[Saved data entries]
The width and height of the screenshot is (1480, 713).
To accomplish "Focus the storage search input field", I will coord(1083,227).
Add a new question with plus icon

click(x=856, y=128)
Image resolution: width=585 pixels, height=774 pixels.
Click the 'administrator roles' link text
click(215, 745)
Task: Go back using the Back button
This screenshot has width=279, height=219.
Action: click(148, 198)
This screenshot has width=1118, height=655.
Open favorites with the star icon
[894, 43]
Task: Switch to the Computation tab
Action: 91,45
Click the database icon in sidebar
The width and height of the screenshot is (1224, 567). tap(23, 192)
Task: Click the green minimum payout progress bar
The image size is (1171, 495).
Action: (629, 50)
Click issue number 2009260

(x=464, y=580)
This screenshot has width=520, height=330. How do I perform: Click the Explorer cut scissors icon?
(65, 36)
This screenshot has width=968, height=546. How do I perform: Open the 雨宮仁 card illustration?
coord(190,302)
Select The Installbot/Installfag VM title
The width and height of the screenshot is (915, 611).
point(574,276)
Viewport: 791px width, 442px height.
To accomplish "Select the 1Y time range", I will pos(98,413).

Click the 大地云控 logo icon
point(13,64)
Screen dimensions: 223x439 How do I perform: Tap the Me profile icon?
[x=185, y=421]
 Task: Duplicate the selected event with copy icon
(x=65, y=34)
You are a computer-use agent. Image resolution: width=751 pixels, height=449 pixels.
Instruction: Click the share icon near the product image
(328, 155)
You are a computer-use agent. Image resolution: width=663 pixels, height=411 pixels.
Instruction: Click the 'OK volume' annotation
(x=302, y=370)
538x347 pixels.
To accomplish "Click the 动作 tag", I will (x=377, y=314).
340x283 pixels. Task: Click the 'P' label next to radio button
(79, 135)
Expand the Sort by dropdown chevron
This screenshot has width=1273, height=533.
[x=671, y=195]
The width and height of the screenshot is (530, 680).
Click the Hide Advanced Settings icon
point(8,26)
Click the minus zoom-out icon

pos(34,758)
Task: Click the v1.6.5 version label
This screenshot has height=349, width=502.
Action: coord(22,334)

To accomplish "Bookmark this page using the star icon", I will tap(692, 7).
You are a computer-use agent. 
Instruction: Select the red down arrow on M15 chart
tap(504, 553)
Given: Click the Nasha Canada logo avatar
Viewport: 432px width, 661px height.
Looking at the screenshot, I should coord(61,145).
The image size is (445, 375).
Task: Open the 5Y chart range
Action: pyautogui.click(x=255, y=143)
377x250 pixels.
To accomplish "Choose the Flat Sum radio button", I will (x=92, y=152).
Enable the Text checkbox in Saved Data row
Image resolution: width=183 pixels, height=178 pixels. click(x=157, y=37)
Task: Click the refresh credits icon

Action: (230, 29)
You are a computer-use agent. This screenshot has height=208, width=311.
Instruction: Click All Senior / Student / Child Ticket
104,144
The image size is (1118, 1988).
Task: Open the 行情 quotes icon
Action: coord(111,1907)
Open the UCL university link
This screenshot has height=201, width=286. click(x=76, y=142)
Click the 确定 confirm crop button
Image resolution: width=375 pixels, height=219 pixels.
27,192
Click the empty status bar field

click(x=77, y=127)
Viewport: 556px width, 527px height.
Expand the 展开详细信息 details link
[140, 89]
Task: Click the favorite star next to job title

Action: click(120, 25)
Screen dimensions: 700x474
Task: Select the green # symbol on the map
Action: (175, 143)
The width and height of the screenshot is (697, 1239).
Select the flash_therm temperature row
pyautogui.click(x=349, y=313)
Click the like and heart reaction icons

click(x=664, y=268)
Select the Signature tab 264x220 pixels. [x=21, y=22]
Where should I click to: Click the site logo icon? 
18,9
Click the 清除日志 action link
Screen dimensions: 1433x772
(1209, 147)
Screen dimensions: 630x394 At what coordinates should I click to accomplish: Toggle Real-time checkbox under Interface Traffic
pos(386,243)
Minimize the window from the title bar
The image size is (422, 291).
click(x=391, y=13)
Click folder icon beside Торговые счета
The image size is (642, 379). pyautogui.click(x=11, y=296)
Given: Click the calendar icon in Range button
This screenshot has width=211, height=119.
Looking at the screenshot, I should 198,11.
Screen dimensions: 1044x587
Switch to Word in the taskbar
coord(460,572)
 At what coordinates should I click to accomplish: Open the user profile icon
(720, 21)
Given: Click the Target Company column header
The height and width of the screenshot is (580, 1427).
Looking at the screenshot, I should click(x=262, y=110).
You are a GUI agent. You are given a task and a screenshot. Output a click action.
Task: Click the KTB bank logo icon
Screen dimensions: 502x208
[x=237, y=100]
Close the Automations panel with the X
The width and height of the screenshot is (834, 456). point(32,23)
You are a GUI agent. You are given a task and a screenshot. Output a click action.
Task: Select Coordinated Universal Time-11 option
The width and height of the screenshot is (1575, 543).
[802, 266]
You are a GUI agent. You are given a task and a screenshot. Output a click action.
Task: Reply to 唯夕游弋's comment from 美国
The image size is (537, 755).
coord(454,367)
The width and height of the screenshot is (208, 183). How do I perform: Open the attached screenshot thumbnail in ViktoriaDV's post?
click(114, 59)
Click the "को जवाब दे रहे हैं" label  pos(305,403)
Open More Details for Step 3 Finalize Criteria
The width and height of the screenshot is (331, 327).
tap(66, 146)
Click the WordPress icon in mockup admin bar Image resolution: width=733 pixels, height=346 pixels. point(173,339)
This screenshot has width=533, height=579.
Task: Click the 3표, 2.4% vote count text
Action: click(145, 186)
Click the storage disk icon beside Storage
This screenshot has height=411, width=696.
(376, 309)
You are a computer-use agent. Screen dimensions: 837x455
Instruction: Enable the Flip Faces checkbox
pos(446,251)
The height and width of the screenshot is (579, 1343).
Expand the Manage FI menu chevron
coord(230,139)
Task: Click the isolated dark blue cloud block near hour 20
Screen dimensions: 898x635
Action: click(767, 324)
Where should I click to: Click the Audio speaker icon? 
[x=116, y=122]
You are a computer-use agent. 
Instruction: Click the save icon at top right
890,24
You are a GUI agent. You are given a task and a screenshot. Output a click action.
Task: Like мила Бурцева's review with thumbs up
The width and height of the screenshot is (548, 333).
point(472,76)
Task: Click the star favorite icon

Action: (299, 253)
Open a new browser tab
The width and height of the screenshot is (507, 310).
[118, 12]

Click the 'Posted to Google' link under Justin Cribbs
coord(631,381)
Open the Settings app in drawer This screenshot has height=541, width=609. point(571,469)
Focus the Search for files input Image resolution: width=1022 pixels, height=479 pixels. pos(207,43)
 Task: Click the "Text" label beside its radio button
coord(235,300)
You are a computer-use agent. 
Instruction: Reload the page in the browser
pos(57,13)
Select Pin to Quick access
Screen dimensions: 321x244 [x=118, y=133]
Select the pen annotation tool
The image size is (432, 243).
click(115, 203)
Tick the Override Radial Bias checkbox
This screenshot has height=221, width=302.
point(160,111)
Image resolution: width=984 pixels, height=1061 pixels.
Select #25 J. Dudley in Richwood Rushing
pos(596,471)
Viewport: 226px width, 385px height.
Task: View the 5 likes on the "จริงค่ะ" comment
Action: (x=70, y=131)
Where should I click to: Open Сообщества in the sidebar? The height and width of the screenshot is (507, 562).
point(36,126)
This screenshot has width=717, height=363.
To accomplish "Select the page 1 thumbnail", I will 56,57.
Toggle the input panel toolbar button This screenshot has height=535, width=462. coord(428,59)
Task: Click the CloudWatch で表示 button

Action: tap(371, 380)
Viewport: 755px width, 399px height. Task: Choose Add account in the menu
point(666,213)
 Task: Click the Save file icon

*REQUIRED WORK*: Show every line of the entries above where the word "using" occurs.

*RESPONSE FOR THIS EXERCISE*:
Task: Go back using the Back button
To accomplish "Bookmark this page using the star icon", I will tap(692, 7).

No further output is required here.